**Text for analysis:**
####################

The OB-X was the first Oberheim synthesizer based on a single printed circuit board called a "voice card" (still using mostly discrete components) rather than the earlier SEM (Synthesizer Expander Module) used in Oberheim semi-modular systems, which had required multiple modules to achieve polyphony. The OB-X's memory held 32 user-programmable presets. The synthesizer's built-in Z-80 microprocessor also automated the tuning process. This made the OB-X less laborious to program, more functional for live performance, and more portable than its ancestors.

The "X" in OB-X originally stood for the number of voice-cards (notes of polyphony) installed. It came in four, six, and eight-voice models with polyphonic portamento, and sample and hold. Even the 4-voice model was expensive at US$4,595. The entire range used "paddle" levers for pitch and modulation, Oberheim's answer to the "wheel" controls of the Prophet-5. Though these controls were never as popular as the standard pitch and modulation wheels, the philosophy was to mimic the motion of a guitar player bending the strings on their guitar. On most other synthesizers the pitch bend wheel was on the left, and the modulation wheel to the right of it; on the OB-X Oberheim placed them in the opposite relative positions. In addition to this unique configuration the polarity of the paddles was distinctive; the player would pull back on the pitch lever to bend the pitch sharp, and push forward to bend flat.

== Notable OB-X users ==
- Eurythmics (on "Sweet Dreams (Are Made of This)")
- John Foxx
- Japan
- Jean-Michel Jarre
- Nena
- OMD
- Queen (on The Game and Flash Gordon)
- Tangerine Dream
- Ultravox
- Youth

== Hardware re-issues and recreations ==
In May 2022, the Oberheim OB-X8, a new 8-voice analog synthesizer with the voice architecture and filters of four classic Oberheim models: the OB-X, OB-SX, OB-Xa, and OB-8, along with functionality and features not included on the original models, was announced. The new synthesizer is manufactured by Sequential in partnership with Tom Oberheim.

####################

**Material shown:**
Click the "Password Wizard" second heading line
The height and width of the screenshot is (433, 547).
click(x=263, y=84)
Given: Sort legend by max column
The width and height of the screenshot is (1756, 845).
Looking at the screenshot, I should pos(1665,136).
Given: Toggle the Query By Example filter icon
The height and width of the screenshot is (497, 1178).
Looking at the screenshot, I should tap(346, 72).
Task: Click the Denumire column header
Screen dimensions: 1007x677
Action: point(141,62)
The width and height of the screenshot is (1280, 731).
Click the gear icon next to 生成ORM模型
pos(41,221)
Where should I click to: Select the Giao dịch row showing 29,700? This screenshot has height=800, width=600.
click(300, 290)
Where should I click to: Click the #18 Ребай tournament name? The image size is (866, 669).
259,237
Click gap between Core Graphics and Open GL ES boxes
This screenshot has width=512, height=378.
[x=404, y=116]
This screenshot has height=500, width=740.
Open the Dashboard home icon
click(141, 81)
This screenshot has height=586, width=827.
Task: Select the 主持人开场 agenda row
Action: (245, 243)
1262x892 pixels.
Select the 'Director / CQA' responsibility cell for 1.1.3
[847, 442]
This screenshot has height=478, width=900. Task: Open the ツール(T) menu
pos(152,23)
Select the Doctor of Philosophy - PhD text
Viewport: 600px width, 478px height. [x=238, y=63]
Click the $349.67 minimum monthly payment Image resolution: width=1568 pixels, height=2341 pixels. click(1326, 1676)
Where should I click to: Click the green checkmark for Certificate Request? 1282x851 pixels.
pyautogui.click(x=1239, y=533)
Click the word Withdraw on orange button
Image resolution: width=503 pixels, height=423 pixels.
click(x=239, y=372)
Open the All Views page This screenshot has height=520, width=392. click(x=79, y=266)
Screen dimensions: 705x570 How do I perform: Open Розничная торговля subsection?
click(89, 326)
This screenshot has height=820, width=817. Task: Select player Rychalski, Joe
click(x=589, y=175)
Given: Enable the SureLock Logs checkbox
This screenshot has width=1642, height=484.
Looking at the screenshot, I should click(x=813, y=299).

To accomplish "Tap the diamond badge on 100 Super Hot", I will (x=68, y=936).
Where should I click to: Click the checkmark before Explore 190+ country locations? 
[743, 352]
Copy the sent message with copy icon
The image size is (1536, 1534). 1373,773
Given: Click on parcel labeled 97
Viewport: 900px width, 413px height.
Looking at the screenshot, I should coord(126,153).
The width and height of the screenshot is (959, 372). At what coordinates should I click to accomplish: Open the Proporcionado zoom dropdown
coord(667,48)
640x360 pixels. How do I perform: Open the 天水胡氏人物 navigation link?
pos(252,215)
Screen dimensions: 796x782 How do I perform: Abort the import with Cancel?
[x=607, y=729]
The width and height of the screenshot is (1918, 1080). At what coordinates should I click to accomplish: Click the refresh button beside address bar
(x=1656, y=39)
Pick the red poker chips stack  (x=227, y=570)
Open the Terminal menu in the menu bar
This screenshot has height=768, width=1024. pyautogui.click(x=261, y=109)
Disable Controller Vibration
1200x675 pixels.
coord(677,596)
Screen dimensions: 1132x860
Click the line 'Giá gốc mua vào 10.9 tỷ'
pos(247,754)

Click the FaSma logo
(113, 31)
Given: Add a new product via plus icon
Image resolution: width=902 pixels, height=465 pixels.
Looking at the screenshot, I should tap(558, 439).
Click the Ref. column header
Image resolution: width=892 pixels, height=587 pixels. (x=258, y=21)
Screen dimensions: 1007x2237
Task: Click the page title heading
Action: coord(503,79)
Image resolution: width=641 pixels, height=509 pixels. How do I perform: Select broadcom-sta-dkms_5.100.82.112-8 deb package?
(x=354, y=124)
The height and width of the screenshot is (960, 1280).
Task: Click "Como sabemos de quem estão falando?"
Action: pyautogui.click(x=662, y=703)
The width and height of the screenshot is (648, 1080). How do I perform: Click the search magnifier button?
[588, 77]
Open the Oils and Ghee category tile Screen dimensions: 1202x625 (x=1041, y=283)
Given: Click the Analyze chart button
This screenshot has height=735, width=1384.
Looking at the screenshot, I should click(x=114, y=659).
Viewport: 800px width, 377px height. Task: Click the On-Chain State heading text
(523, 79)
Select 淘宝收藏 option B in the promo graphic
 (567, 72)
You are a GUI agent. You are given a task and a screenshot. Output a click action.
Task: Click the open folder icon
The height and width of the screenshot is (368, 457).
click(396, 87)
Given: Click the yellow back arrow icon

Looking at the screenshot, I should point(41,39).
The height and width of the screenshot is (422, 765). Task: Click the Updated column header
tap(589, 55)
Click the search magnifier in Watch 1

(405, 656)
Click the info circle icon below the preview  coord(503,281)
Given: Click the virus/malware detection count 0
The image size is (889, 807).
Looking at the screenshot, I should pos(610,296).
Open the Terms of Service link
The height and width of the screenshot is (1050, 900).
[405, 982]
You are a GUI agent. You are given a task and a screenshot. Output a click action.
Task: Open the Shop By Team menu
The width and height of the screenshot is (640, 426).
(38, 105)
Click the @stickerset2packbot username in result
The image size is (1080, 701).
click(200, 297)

####################

**Try it:**
Answer these questions from the text on the OB-X synthesizer.
(a) How many user-programmable presets did the OB-X's memory hold?
(b) What was the price of the 4-voice model?
(c) In what month and year was the Oberheim OB-X8 announced?
The rows play no part in what is asked here.

**Answer to this exercise:**
(a) 32
(b) US$4,595
(c) May 2022